OpenAI vs Open-Source Multilingual Embedding Models

Author:Murphy | View: 27809 | Time: 2025-03-22 22:43:20

We'll use the EU AI act as the data corpus for our embedding model comparison. Image by Dall-E 3.

OpenAI recently released their new generation of embedding models, called embedding v3, which they describe as their most performant embedding models, with higher multilingual performances. The models come in two classes: a smaller one called text-embedding-3-small, and a larger and more powerful one called text-embedding-3-large.

Very little information was disclosed concerning the way these models were designed and trained. As their previous embedding model release (December 2022 with the ada-002 model class), OpenAI again chooses a closed-source approach where the models may only be accessed through a paid API.

But are the performances so good that they make it worth paying?

The motivation for this post is to empirically compare the performances of these new models with their open-source counterparts. We'll rely on a data retrieval workflow, where the most relevant documents in a corpus have to be found given a user query.

Our corpus will be the European AI Act, which is currently in its final stages of validation. An interesting characteristic of this corpus, besides being the first-ever legal framework on AI worldwide, is its availability in 24 languages. This makes it possible to compare the accuracy of data retrieval across different families of languages.

The post will go through the two main following steps:

Generate a custom synthetic question/answer dataset from a multilingual text corpus
Compare the accuracy of OpenAI and state-of-the-art open-source embedding models on this custom dataset.

The code and data to reproduce the results presented in this post are made available in this Github repository. Note that the EU AI Act is used as an example, and the methodology followed in this post can be adapted to other data corpus.

Generate a custom Q/A dataset

Let us first start by generating a dataset of questions and answers (Q/A) on custom data, which will be used to assess the performance of different embedding models. The benefits of generating a custom Q/A dataset are twofold. First, it avoids biases by ensuring that the dataset has not been part of the training of an embedding model, which may happen on reference benchmarks such as MTEB. Second, it allows to tailor the assessment to a specific corpus of data, which can be relevant in the case of retrieval augmented applications (RAG) for example.

■ GIVEN INFORMATION
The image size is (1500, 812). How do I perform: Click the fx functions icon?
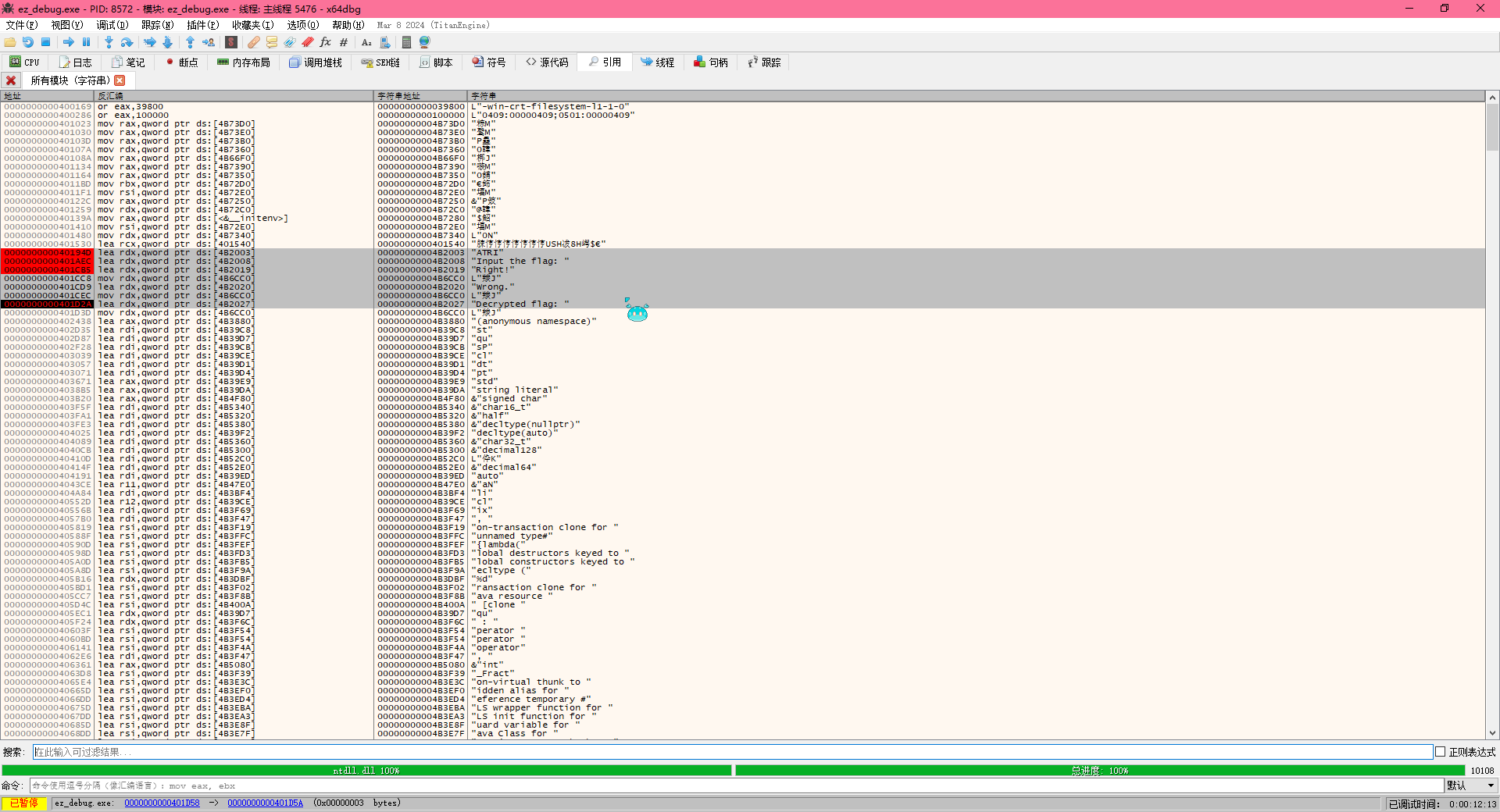[x=325, y=42]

■ PROBLEM REQUIREMENTS
According to the embedding model comparison, in how many languages is the European AI Act available?

■ EXERCISE RESPONSE
24 languages.